Universal life (UL), the most flexible form of life insurance, was developed to overcome drawbacks of whole life. This permanent insurance combines
- term insurance
- tax-deferred investment growth (like RRSPs)
- accountability
- unbundled: shows the cost of insurance, investment returns, administration expenses, premium tax
- often guarantees all but the investment returns and provincial premium tax rates
- not participating in the profits of the insurer
- no policy dividends
This is a powerful combination. Since most of us need life insurance.
It's emotionally appealing to "buy term and invest the difference", but you'll lose out on the tax-deferred growth which can give you better after-tax results.
Choices include
- investments: returns based on external references for fixed interest, market indexes, mutual funds, segregated funds
- cost of insurance scale: Yearly Renewable Term (YRT), level for life, YRT switching to level
- death benefit pattern: level, "face + fund"
- adding or substituting lives
Advantages
- accountability: unbundled —> easier to monitor investment performance and understand the charges
- you select the investments from the many choices available
- flexibility
- detailed policy statements annually and perhaps quarterly
- design not based on overcharging and then paying policy dividends, as with whole life
- cash withdrawals available (unique to UL)
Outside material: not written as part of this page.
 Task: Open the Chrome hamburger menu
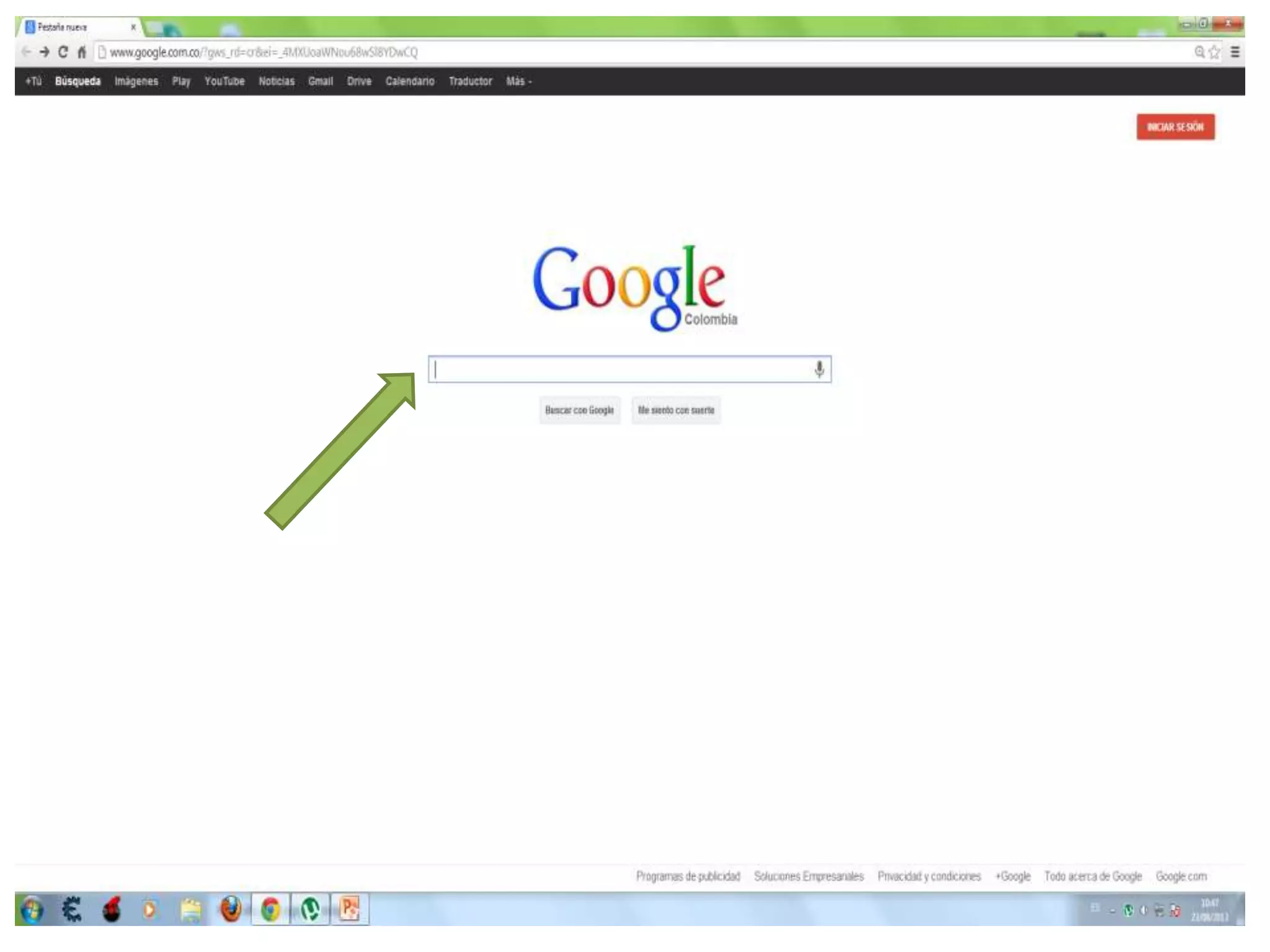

- can have tax implications; may be better to take a policy loan or commercial loan
Disadvantages
- complexity
- need for ongoing monitoring
- you may lack the discipline to make the deposits you planned
Client Profile
Universal life can be a good choice for
- an active investor
- want accountability
- estate planning
- tax deferred growth
- flexibility
UL Investments
Universal life (UL) contracts offer three types of investments
- Guaranteed Interest Accounts
- Market Index Accounts
- Managed Accounts
You can find out more by visiting the website of your favourite life insurance company.
Only Credited Interest
With UL, you are not investing directly in the reference. Instead, you are credited interest (no dividends or capital gains) based on the performance of the reference.
Since UL policies are generally tax-exempt, the investment growth is tax-free.